Input/Output HMMs: A Recurrent
Bayesian Network View
Paolo Frasconi
Dipartimento di Sistemi e Informatica. Universit?a di Firenze
Via di Santa Marta 3 { 50139 Firenze (Italy)
http://wwwdsi.ing.unifi.it/~paolo
Abstract
This paper reviews Markovian models for sequence processing tasks, with particular emphasis on input/output hidden Markov models (IOHMMs) for supervised learning on temporal domains. HMMs and IOHMMs are viewed as special cases of belief networks that might be called recurrent Bayesian networks. This view opens the way to more general structures that could be devised for learning probabilistic relationships among sets of data streams (instead of just input and output data streams) or that might exploit multiple hidden state variables. Introducing the concept of belief network unfolding it is shown that recurrent Bayesian networks operating on discrete domains are equivalent to recurrent neural networks with higher order connections and linear units.
1 Introduction
In this paper I focus on problems involving learning temporal relationships. Examples of problems of this kind are numerous and include sequence classification (e.g., speech recognition, DNA sequences classification), sequence production (e.g., generation of actuator signals in robotics) and sequence prediction (e.g., financial time series forecasting). Learning tasks interfaced with a sequential data generation process require special architectures and algorithms. Architectures characterized by an algebraic input/output relationship (such as feedforward neural networks) are inadequate models of sequential data because the absence of adaptive memory prevents temporal context to be taken into account in a flexible way.

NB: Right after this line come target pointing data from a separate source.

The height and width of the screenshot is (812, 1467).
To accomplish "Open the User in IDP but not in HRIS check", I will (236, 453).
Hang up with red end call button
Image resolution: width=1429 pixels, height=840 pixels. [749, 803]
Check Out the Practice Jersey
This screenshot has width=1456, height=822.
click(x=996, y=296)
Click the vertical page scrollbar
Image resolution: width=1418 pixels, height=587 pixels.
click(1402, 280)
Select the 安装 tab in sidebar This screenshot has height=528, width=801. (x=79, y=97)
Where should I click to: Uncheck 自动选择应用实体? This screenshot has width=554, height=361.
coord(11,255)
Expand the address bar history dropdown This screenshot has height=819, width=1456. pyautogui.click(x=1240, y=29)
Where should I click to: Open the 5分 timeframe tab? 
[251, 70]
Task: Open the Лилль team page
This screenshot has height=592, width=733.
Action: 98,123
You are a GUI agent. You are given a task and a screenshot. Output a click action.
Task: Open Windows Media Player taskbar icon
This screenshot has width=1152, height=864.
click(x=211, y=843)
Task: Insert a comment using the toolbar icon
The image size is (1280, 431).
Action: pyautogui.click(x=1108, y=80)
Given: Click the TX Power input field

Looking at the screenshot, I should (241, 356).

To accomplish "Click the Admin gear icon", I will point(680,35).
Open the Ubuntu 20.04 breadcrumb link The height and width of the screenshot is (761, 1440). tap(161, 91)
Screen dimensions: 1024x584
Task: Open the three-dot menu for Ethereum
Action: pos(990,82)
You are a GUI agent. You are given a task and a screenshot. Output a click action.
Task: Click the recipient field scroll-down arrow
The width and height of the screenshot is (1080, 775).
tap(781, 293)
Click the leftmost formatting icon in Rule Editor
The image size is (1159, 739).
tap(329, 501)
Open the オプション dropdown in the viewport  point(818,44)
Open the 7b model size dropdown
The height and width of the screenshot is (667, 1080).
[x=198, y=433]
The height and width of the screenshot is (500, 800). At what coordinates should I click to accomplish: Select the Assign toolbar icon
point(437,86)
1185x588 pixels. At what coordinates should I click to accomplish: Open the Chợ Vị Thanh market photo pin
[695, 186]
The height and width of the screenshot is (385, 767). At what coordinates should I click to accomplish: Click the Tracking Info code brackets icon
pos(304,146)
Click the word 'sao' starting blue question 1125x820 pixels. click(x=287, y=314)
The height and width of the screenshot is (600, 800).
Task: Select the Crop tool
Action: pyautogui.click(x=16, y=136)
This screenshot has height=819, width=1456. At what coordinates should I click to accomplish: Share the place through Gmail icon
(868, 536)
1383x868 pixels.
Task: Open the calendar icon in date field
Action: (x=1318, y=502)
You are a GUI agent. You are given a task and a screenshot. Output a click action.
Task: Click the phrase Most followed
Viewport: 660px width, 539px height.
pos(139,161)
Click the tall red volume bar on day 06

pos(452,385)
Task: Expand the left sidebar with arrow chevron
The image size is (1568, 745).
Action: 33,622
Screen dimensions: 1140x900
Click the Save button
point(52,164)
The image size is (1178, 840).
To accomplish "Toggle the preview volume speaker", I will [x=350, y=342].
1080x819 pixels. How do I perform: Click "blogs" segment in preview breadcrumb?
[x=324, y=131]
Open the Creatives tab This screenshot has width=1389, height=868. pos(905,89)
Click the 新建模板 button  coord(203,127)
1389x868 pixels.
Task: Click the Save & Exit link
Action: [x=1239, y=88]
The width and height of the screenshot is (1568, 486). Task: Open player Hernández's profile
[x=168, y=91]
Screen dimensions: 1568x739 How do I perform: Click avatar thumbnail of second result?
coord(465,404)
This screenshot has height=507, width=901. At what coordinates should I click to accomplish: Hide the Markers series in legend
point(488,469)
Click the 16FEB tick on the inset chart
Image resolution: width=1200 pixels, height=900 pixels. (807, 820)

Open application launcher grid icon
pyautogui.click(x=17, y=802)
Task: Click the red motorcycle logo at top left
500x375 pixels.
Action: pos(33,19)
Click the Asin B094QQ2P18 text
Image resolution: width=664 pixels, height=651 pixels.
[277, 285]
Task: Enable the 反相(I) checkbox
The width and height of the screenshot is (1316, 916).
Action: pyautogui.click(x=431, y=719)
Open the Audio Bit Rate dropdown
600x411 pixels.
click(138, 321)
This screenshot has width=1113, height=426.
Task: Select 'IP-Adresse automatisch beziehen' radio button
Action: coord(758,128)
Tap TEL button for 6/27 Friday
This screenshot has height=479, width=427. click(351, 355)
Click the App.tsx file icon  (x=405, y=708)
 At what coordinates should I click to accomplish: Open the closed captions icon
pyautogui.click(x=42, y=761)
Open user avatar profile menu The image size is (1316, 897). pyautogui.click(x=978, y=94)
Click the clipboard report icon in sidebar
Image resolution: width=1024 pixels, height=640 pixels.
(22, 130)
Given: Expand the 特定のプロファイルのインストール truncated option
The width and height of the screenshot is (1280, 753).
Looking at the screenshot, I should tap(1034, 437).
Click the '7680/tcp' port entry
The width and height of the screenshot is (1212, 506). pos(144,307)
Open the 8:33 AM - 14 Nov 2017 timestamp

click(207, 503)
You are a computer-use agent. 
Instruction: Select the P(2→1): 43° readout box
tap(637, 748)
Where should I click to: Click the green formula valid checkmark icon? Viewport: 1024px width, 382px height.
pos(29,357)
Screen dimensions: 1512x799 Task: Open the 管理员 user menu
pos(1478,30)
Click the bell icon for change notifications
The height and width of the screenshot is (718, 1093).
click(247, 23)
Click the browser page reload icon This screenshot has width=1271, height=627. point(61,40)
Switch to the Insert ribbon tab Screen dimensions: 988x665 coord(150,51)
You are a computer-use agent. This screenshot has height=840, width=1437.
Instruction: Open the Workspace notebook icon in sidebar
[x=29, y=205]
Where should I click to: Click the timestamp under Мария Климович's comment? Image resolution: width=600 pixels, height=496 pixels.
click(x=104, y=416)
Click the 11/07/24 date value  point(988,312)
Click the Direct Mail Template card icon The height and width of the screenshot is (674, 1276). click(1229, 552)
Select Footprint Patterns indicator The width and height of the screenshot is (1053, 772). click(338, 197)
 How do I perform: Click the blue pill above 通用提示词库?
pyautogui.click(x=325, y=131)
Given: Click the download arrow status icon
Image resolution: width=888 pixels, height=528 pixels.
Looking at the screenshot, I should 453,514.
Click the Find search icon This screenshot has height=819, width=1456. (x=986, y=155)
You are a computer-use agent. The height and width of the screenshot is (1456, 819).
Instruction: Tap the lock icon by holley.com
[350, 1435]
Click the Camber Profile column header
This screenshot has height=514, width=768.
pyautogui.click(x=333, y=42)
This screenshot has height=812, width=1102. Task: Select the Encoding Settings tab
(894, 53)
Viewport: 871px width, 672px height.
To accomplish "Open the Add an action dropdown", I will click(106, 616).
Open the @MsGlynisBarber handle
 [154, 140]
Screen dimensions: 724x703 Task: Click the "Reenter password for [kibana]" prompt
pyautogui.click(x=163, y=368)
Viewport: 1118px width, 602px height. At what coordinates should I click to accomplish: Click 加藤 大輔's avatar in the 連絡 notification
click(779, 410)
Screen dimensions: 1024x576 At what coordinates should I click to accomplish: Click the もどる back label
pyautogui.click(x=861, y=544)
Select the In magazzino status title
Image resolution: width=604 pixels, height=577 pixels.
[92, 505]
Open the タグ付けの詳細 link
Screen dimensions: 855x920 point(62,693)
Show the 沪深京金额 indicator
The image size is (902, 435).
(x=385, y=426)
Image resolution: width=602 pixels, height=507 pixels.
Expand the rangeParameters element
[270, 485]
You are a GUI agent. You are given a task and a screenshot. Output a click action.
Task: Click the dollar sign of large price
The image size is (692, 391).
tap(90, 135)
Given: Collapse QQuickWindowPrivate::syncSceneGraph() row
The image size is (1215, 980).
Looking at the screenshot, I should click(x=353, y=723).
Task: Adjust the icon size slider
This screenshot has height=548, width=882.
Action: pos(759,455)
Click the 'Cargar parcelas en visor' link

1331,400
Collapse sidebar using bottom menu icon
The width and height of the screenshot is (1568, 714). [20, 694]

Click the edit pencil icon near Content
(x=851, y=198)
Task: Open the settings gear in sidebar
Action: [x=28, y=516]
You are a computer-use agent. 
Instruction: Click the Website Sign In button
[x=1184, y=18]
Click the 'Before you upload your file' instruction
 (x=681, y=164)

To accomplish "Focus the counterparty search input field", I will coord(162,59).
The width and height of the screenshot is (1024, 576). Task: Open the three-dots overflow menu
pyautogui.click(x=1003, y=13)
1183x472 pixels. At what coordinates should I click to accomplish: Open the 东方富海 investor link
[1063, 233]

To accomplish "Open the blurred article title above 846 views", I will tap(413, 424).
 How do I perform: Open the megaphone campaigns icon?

The neural network research community attempted quite early to overcome these limitation by allowing feedback in the connection graph, resulting in the so called recurrent neural networks (Rumelhart et al., 1986; Jordan, 1986). Thanks to cycles in their connections, recurrent networks exhibit a dynamic input/output behavior and can store past information for arbitrary durations. Importantly, the memory depth of recurrent networks is not fixed a priori by the architecture (as it would happen by simply inserting time delays in the connections (Waibel et al., 1989)). Instead, memory depth can be learned from data by adjusting the weights of feedback connections.